Eu me apaixonei pela educação e pelo conhecimento na escola, principalmente através da literatura. Ao estudar a arte das palavras, seu conteúdo e seus ritmos, a imaginação e os sentidos tiveram um impacto transformador na minha infância e no resto da minha vida. Tratava-se de uma experiência intelectual e estética que mexia profundamente com minha mente e meu coração. Tenho certeza de que isso jamais teria acontecido se não fosse pelo compromisso e pela paixão do meu professor, que cultivou em mim uma sede de questionamento, indagação e imaginação que continua parte de mim até hoje.
Em sua inspiradora obra “Pedagogia do Oprimido”, o acadêmico Paulo Freire escreveu: “Só existe saber na invenção, na reinvenção e na busca inquieta, impaciente, permanentemente, que os homens fazem no mundo, com o mundo e com os outros.” Acredito que isso sintetiza o poder transformador da educação. O verdadeiro aprendizado só é possível através do diálogo e do pensamento crítico. Isso tem amplas consequências para nossas sociedades, e os professores são os condutores desse processo.
Todos os dias nas salas de aula, os professores estimulam os alunos a explorar seu pleno potencial e cultivam a cidadania ativa. Ainda assim, seu papel é profundamente desvalorizado e desamparado. De fato, a profissão de ensinar enfrenta cada vez mais ameaças. De acordo com o Projeto de Monitoramento da Liberdade Acadêmica de 2019, tendências globais indicam que os professores estão sendo silenciados, censurados e até mesmo ameaçados com violência. Governos autoritários, como o do Brasil, atacam educadores e espaços de ensino para reprimir o pensamento independente, de acordo com um estudo de caso do Global Public Policy Institute sobre liberdade acadêmica no Brasil [PDF]. Frequentemente, os professores são intimidados a não falar sobre determinados assuntos, como gênero, mudanças climáticas e direitos humanos.

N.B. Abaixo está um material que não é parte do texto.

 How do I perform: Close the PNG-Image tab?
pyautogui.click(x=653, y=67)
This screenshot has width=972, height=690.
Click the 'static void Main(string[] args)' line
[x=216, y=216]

Devemos atentar aos riscos de os professores serem substituídos pela tecnologia digital, o que anula a própria essência dos processos pedagógicos, fundada no debate, na reflexão e na interação humana.

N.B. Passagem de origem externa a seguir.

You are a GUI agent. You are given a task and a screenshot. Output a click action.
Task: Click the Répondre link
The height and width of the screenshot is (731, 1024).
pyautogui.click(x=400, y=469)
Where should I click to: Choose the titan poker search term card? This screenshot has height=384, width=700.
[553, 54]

Também existe a questão da remuneração dos professores. Dados do Ministério da Educação Básica da África do Sul mostram altas taxas de deserção da profissão, e uma pesquisa internacional sobre ensino e aprendizado cita que 70% dos professores estão insatisfeitos com seus salários. A pesquisa revelou que, inclusive em vários países ricos, apenas 26% dos professores consideram que sua profissão é valorizada pela sociedade.
Nesse contexto, de acordo com a Organização das Nações Unidas para a Educação, a Ciência e a Cultura, a pandemia de COVID-19 desestabilizou o aprendizado em uma escala inédita desde a Segunda Guerra Mundial. Ao mesmo tempo, a crise mundial levou governos autoritários a limitarem ainda mais os direitos dos cidadãos e a reprimirem o debate.
Como podemos sair mais fortes desta crise? Como recém-nomeada diretora do Programa Educacional Open Society, tenho lutado com essa questão. Antes de mais nada, devemos reconhecer o papel e o valor dos professores como agentes fundamentais para garantir o direito à educação, incluí-los nas decisões e, ao mesmo tempo, proteger seus direitos trabalhistas. Devemos assegurar que o aprendizado centrado na memorização mecânica de informações e que o modelo bancário de educação, que enfraquecem o debate e o diálogo, sejam realidades do passado.
Enquanto instituição, também podemos atuar fora do sistema escolar para mudar perspectivas e prestigiar o trabalho dos professores, em um diálogo constante com alunos e com a sociedade como um todo. Nosso objetivo é explorar o potencial transformador da educação. Acreditamos estar aptos a conduzir essa transformação estrutural. O direito à educação vai muito além do acesso à educação. Também se trata do tipo de educação que as pessoas recebem: uma educação que incorpora e exerce a democracia e os direitos humanos, uma educação contextualizada e relevante que atende às necessidades das comunidades.
Este momento é uma oportunidade de apoiar e homenagear os professores. Como certa vez disse Paulo Freire: “Não existe educação neutra. A educação funciona como instrumento para trazer ou conformidade com o sistema ou liberdade.” Vamos escolher a segunda opção e honrar nossos professores, que são agentes de mudança imprescindíveis em todo o mundo.
5 de outubro é o Dia Mundial dos Professores.
Camilla Croso é diretora do Programa Educacional Open Society.